• WORK REQUEST
Exact copies of all entries are needed. Pictures are to be left out.

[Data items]
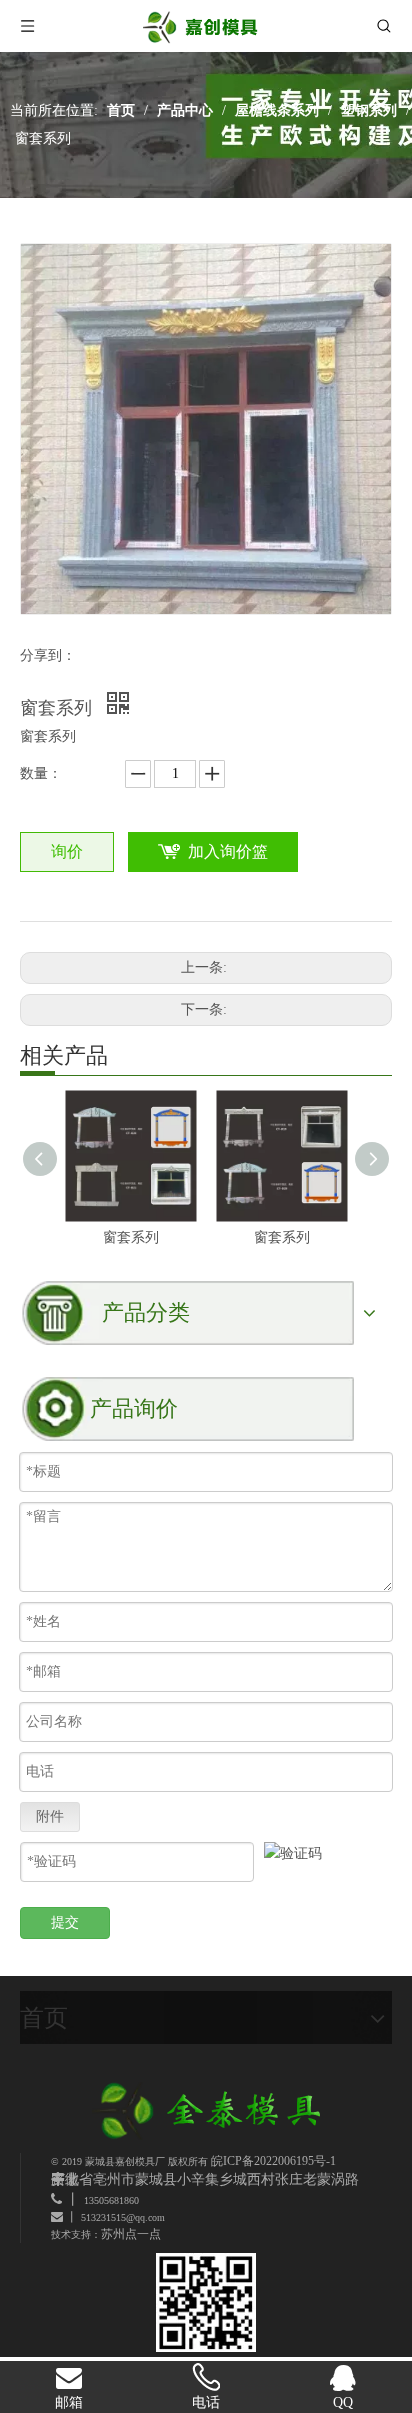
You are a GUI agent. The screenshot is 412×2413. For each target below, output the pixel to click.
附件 (50, 1816)
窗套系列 (131, 1237)
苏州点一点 (131, 2234)
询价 (67, 851)
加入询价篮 (228, 851)
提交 (65, 1922)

• RESULT BELOW
You are a GUI agent. The screenshot is 412×2413. For each target below, output the pixel to click.
附件 (50, 1816)
窗套系列 (131, 1237)
苏州点一点 (131, 2234)
询价 (67, 851)
加入询价篮 (228, 851)
提交 (65, 1922)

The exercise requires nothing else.